Well, I have a problem with Byrd in the next passage, I really do not like him mixing religion with his HGH use. Did you use it knowing it would help with your sleep disorder, or did you use it to make you a better pitcher. Honestly, when did you use it, when did you stop?
Byrd, a devout Christian, says he has had difficulty sleeping his entire life, and that his mother briefly put him on Ritalin when he was a young boy. In his book, he describes the effects of his sleeplessness and how it ultimately led him to a physician that prescribed HGH.
"Even though there were good things like my time with God that came out of my aloneness in the night, the sporadic periods of fatigue and lack of sleep have really bothered me on the baseball field," Byrd writes. "Chronic sore throats, an inability to recover and throw bullpens and times of tiredness have all affected while standing on the mound.
"At the insistence of a close friend, I went and had my hormones checked . . . To my surprise, the doctor told me that I was producing very little growth hormone and prescribed a dosage to help me out. I didn't like sticking a needle in my inner thigh each night but I sure did enjoy the sleep that occurred afterwards. My life changed during that time and I was able to work out more, experience less fatigue and recover quicker.

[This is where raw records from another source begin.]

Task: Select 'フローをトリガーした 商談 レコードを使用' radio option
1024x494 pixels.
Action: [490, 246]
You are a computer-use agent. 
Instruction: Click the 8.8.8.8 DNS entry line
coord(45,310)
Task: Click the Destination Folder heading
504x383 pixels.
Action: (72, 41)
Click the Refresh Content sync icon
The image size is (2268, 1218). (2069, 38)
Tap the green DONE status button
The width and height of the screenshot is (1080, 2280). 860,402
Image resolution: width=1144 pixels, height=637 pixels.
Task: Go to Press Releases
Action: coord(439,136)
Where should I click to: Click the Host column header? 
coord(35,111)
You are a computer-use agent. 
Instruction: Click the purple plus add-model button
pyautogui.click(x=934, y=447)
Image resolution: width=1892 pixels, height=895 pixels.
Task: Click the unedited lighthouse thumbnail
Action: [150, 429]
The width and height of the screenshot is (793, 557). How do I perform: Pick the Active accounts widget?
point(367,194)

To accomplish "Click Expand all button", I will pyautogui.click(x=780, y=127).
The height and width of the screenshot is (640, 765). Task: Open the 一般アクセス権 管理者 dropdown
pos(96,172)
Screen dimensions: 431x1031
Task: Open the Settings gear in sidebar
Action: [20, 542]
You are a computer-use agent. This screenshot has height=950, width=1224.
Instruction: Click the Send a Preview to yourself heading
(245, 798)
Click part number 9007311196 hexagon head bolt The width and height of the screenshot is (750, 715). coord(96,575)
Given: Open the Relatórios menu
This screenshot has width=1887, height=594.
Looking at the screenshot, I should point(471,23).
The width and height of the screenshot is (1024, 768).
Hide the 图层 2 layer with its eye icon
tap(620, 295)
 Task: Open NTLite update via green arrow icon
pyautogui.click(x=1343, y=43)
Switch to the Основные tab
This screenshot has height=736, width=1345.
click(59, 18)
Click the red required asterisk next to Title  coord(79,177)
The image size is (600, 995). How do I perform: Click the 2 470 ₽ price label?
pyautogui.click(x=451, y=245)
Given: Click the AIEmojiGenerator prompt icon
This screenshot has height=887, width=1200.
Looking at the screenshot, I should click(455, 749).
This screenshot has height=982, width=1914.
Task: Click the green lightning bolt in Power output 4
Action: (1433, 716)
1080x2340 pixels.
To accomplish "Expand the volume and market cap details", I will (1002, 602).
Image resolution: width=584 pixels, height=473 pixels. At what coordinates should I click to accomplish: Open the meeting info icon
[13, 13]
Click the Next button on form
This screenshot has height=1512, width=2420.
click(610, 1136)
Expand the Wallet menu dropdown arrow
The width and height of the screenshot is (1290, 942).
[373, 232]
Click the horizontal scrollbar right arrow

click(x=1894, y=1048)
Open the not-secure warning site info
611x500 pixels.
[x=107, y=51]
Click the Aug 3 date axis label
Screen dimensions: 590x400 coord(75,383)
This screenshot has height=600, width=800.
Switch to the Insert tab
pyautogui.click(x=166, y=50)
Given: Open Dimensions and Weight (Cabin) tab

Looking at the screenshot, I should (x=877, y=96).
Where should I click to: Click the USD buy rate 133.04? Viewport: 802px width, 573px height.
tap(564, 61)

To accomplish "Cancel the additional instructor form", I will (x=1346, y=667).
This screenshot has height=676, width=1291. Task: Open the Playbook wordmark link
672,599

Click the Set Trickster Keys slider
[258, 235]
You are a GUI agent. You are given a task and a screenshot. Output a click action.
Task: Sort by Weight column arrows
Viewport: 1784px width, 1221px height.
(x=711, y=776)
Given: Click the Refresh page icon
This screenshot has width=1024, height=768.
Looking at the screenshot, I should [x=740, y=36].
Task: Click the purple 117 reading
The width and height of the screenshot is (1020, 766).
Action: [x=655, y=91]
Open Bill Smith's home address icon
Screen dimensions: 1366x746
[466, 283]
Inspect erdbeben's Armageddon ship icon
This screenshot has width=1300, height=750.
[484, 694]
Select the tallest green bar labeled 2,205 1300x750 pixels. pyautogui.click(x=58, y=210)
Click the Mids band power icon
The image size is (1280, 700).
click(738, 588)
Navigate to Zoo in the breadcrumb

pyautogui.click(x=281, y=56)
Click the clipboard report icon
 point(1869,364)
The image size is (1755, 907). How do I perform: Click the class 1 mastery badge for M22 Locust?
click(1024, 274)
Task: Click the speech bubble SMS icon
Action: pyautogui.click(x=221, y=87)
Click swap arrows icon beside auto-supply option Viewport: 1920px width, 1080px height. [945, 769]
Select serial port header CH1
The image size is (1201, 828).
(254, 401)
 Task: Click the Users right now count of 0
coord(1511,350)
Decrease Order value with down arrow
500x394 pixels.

"Like the other temptations that I've mentioned in this book, I had a new one to deal with one night when I stuck that needle in the hormone-filled bottle. I wondered if I doubled my prescribed dose, whether or not I would throw harder and have a better and possibly longer career. After all, I had a prescription.
"Some strange silent voices ran across my brain and had conversations with me as I pulled back the syringe. I remember having thoughts that doing better on the field could mean more money for my family, my charities and even supporting churches. Then I prayed and realized that God was in control of my life and he wouldn't want me making money through cheating the system.
Interesting. Paul, you have a lot of questions to answer.